▸ What to do
From the entries below, retype only the lines from the one with "You are a computer-use" through the one with "Instruction: Switch to the 法律诉讼 tab", exactly as written.

▸ Material to process
┏━━

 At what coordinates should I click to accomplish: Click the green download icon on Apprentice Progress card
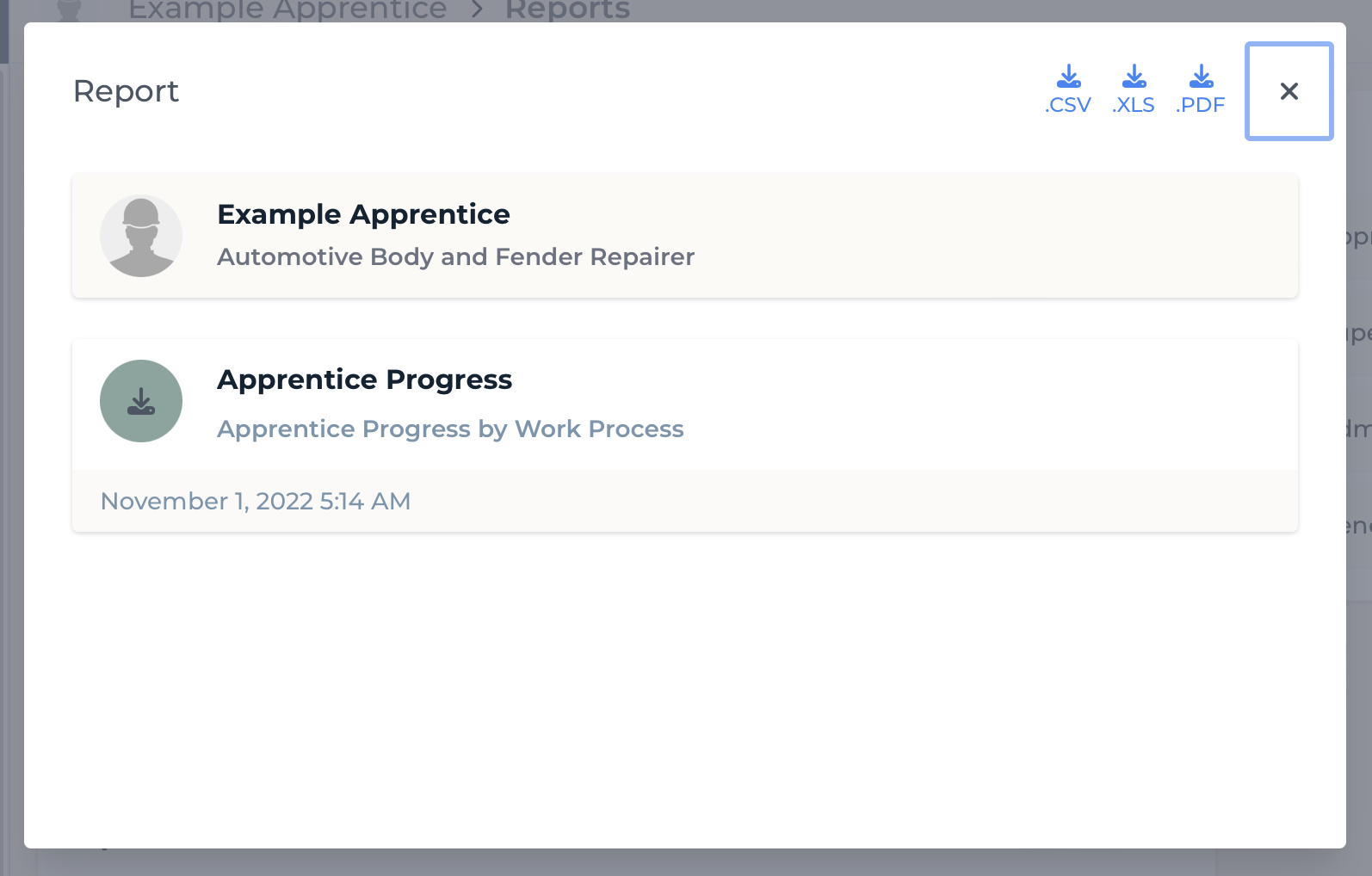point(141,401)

┗━━
┏━━

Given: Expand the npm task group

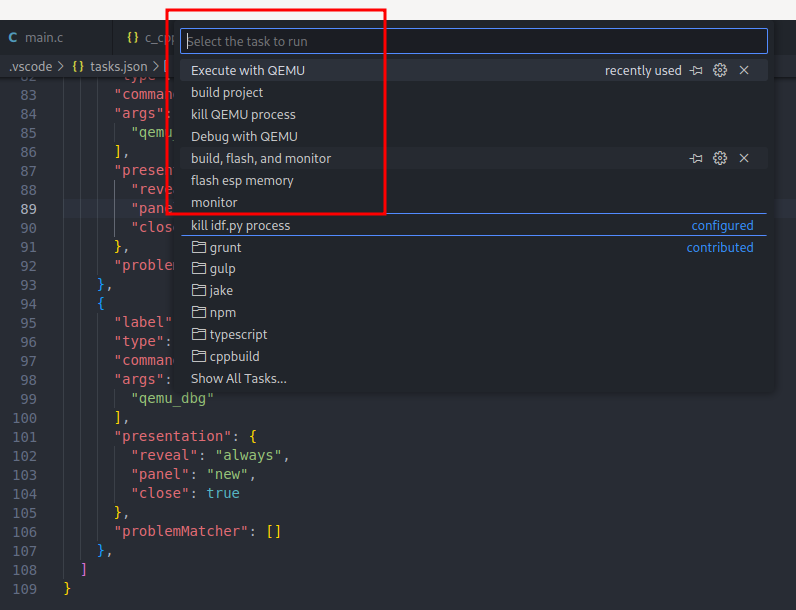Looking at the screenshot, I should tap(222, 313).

┗━━
┏━━

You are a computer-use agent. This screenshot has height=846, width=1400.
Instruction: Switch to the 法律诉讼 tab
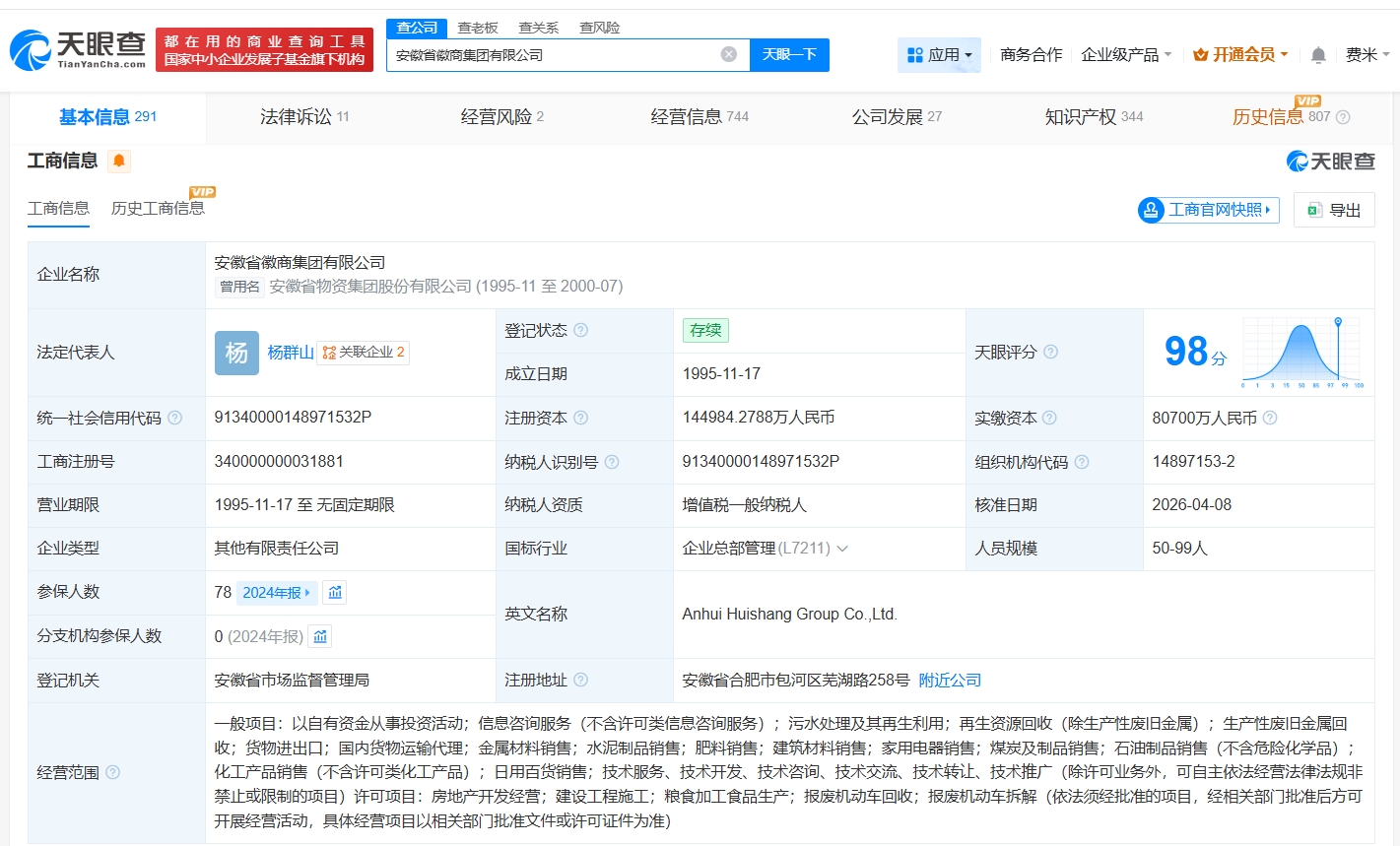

┗━━

▸ Result of this task
You are a computer-use agent. This screenshot has height=846, width=1400.
Instruction: Switch to the 法律诉讼 tab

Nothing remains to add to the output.